Submitted by Gaurav Kaila
one year ago
A data labelling service for AI projects which require large amount of labelled data in order to to train AI models. Users benefit by focussing on doing high quality work such as building efficient AI model architecture, improving end-to-end model ML pipelines and validating results .
As an AI practitioner, I spend 25-30% of my time weekly on data labelling due to resource shortages, in-experience of remote data labellers and data privacy issues such as GDPR. This results in me spending less of my time doing higher-value work such as research into AI modelling, feature selection and extraction, result validation and building robust AI pipelines.

There are remote labelling services available such as MightyAI, Google AI platform, Amazon Mechanical Turk but all these services require you to transfer your data to the third party and human labellers doing labelling remotely and you validating their results.
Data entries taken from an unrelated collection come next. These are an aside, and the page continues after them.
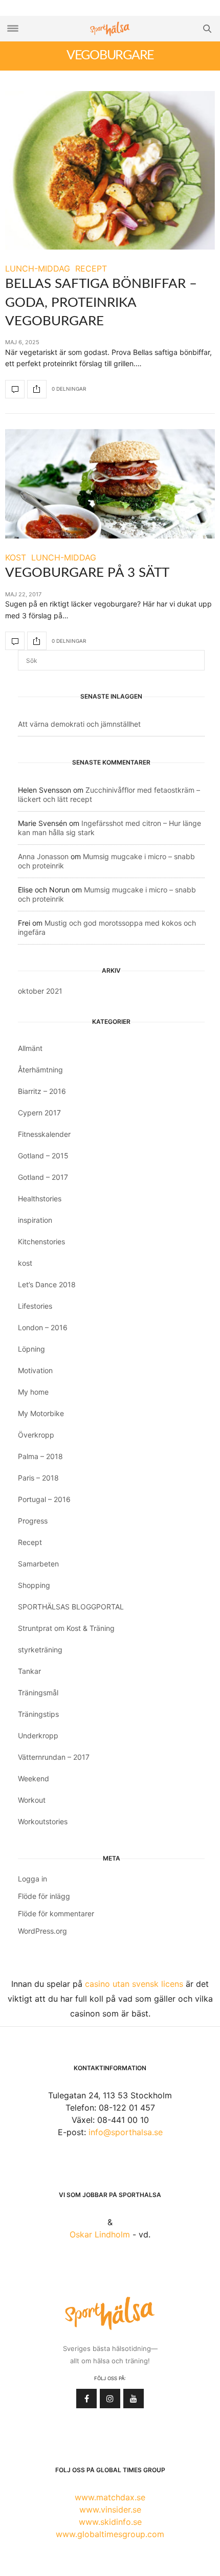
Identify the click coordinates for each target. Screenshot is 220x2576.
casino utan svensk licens (134, 1984)
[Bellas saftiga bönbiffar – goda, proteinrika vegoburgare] (110, 170)
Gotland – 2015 (43, 1155)
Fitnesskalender (44, 1134)
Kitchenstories (41, 1241)
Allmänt (30, 1048)
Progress (33, 1520)
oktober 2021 (40, 991)
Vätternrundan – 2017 (54, 1757)
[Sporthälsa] (110, 29)
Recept (30, 1542)
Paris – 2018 (38, 1477)
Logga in (32, 1878)
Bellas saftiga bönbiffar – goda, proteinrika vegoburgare (101, 302)
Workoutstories (43, 1821)
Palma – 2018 (40, 1456)
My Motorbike (41, 1413)
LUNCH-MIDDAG (37, 268)
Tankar (29, 1671)
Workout (32, 1800)
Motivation (35, 1370)
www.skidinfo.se (110, 2522)
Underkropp (38, 1735)
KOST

This is good for certain projects and corporations where data privacy is not a concern or where data can be transferred out of the premise.

Unfortunately, an increasing number of corporations are focussing on data privacy especially with GDPR in EU. This results in data labelling happening in the house, mostly by junior members of the team leading to unhappy employees, bad data labelling and poor AI results.

My idea addresses this gap in the market by proposing an on-call, on-site data labelling service where freelancers could come on-premise and label data on authorized machines, without data going out of site. As project managers, users of this service could supervise the labelling process and immediately resolve any issue. Manual QA of the labelling process could also happen simultaneously by different members of the team such that once the data is labelled, it is ready for ingestion without having to spend time in transferring data from remote location to the cloud or on-premise compute.